Dockに「ゴミ箱」がある点も、iPhoneと異なります。Macではアプリで作業した内容をファイルの形で保存しますが、不要になったファイルはゴミ箱へ捨てる(ドラッグ&ドロップで移動)ことがお約束です。空にする作業を行わないかぎりゴミ箱の内容は保持されるため、ファイルをうっかり捨てても心配はありません。
5. 最新情報が「通知」される
アプリやネットワークサービスがいま現在の情報を送信してくる「通知」は、iPhoneとほぼ同じです。表示エリアは画面の右上、通知センターも画面の右端ですが、メールの到着やSNS経由の連絡をリアルタイムに知ることができます。
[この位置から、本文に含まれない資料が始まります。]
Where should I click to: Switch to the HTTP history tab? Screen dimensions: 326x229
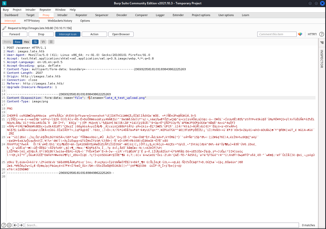pos(32,21)
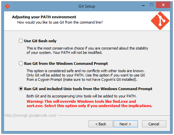Click 'Run Git and included Unix tools' label text
The height and width of the screenshot is (135, 174).
(x=88, y=89)
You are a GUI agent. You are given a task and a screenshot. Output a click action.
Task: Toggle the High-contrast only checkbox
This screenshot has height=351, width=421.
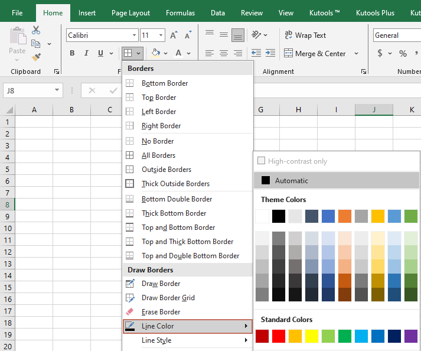tap(262, 161)
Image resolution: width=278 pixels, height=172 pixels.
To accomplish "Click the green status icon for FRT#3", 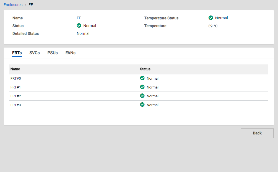I will 142,105.
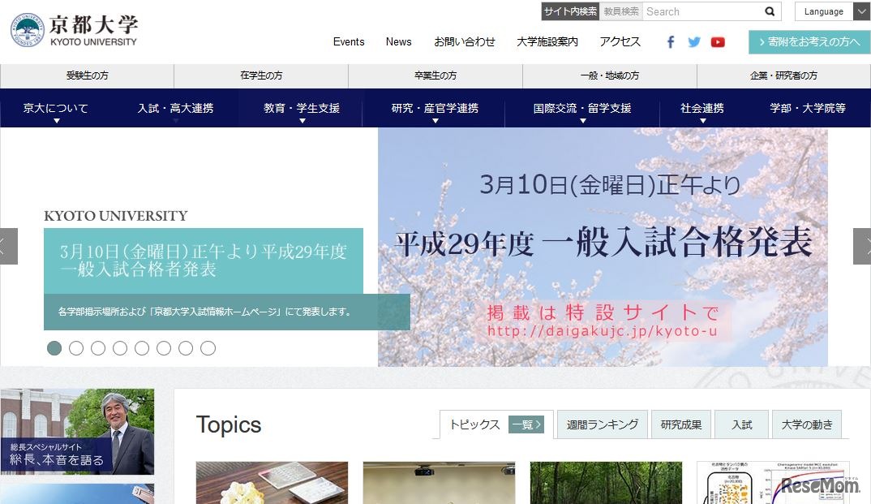Expand the 京大について menu
This screenshot has width=871, height=504.
[x=56, y=109]
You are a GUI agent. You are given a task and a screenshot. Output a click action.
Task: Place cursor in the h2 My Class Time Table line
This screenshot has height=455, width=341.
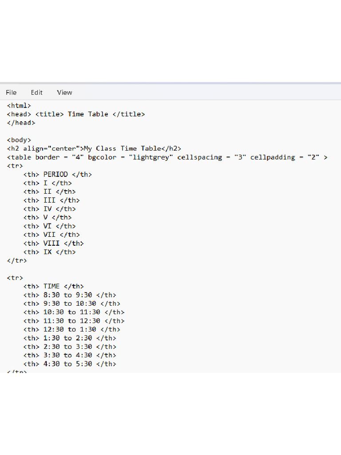pyautogui.click(x=94, y=148)
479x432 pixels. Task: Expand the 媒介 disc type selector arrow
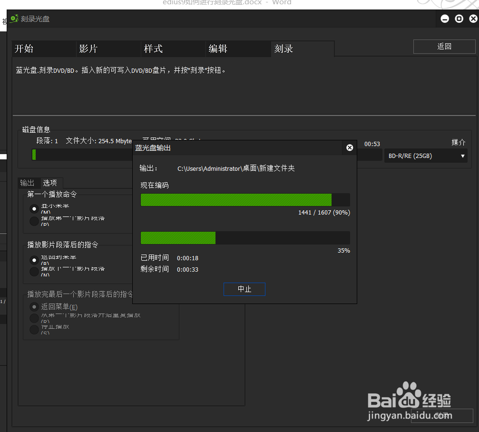coord(462,156)
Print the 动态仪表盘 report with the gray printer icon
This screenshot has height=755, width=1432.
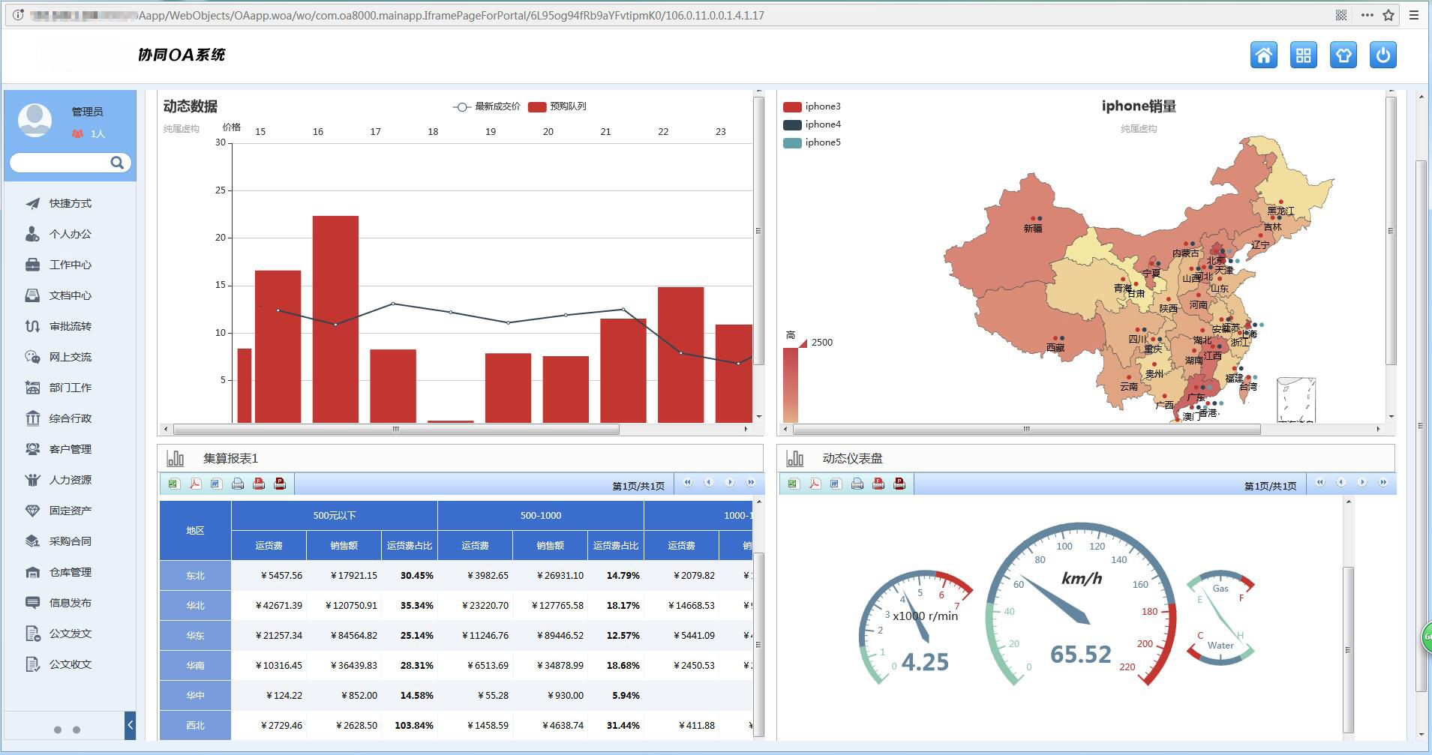tap(857, 484)
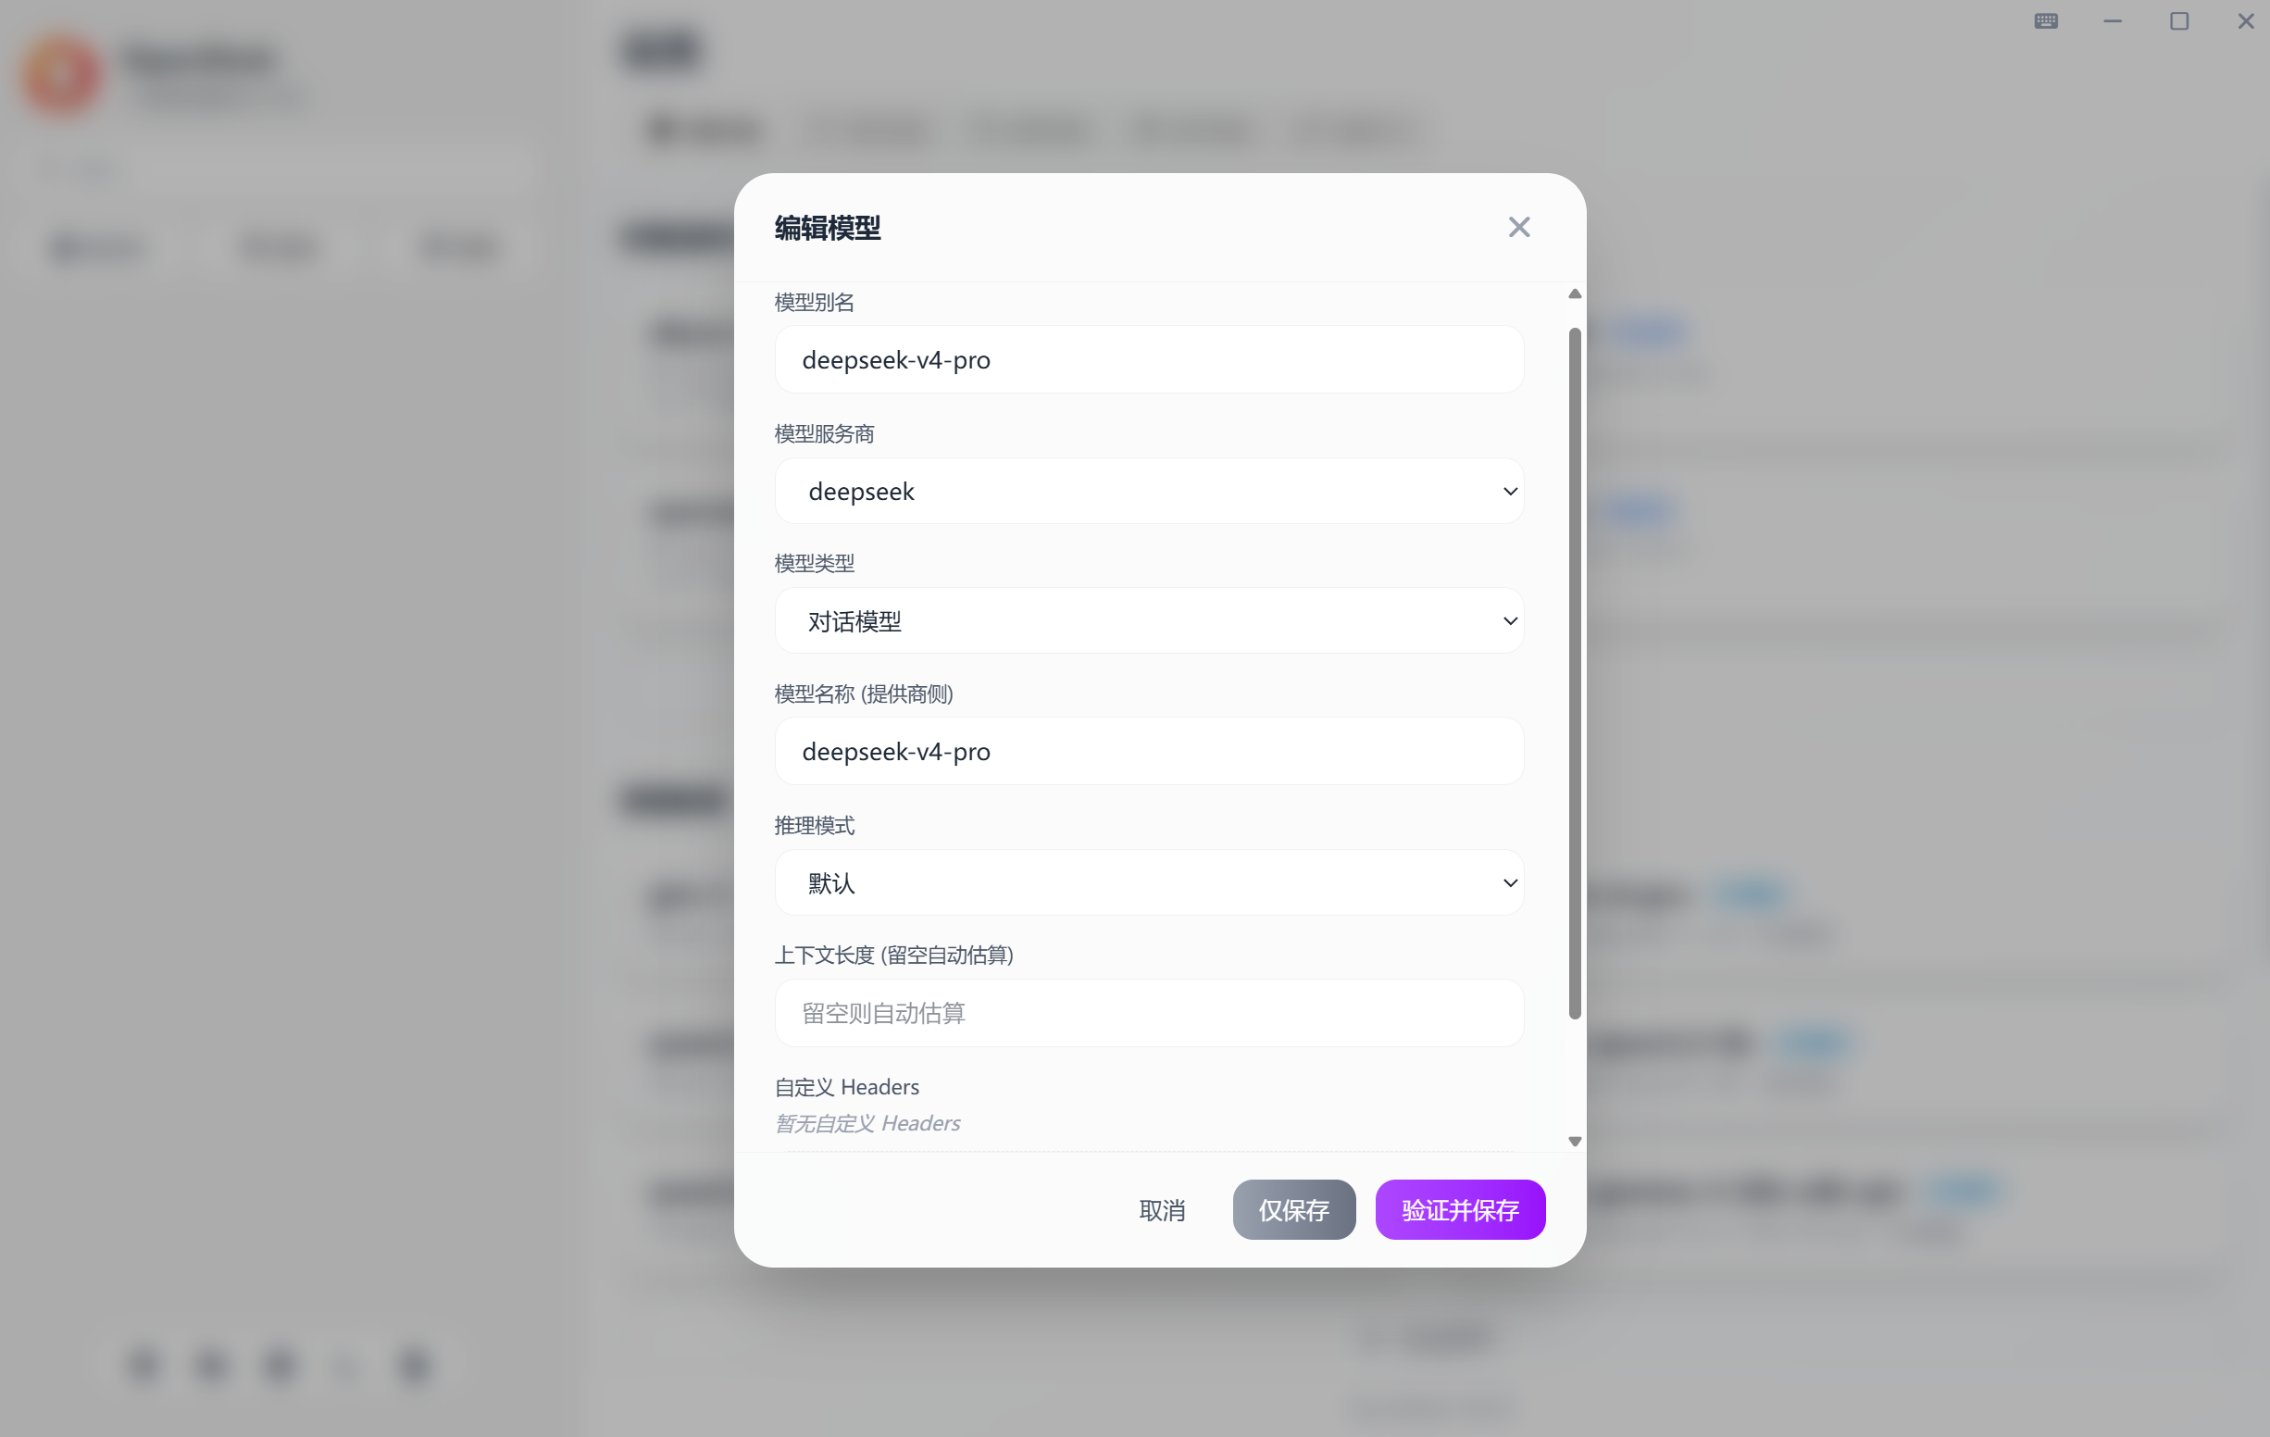
Task: Click the purple 验证并保存 button
Action: point(1460,1210)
通知許可もアプリごとに設定でき、ロック画面で確認することも可能です。
6. 画面上部でステータス情報がわかる
画面上部の細長い領域は、左側はアプリに命令を伝えるための領域(メニューバー)として、右側はMacの状態を表示する領域(メニューエクストラ)として利用されます。そのうち後者がiPhoneのメニューバーに相当する役割を持ち、Wi-FiやBluetoothの接続状態、かな漢字変換プログラムの状態(選択中の文字種)などが表示されます。
7. iPhoneのホーム画面にそっくりな「LaunchPad」
Dockに登録されているロケットの形をしたアイコンをクリックすると、Macにインストールされているアプリを一覧できる「LaunchPad」が起動します。Finderで「アプリケーション」フォルダを表示し、そこにあるアイコンをダブルクリックすることがオーソドックスな起動方法ですが、LaunchPadのほうがスピーディなうえ通知のバッジを確認できるというメリットもあります。iPhoneと同様、この画面からアプリの削除を行うこともできます。
8. iPhoneと共通の「Apple ID」
iCloudやMac App Storeなど、Appleが提供するオンラインサービスを利用するための「Apple ID」は、iPhoneで使用中のものを利用できます。新たに取得したApple IDを利用してもかまいませんが、同一のものにすればワイヤレスファイル転送機能「AirDrop」や、同じアプリ間でデータの受け渡しを可能にする「HandOff」などの機能を利用できます。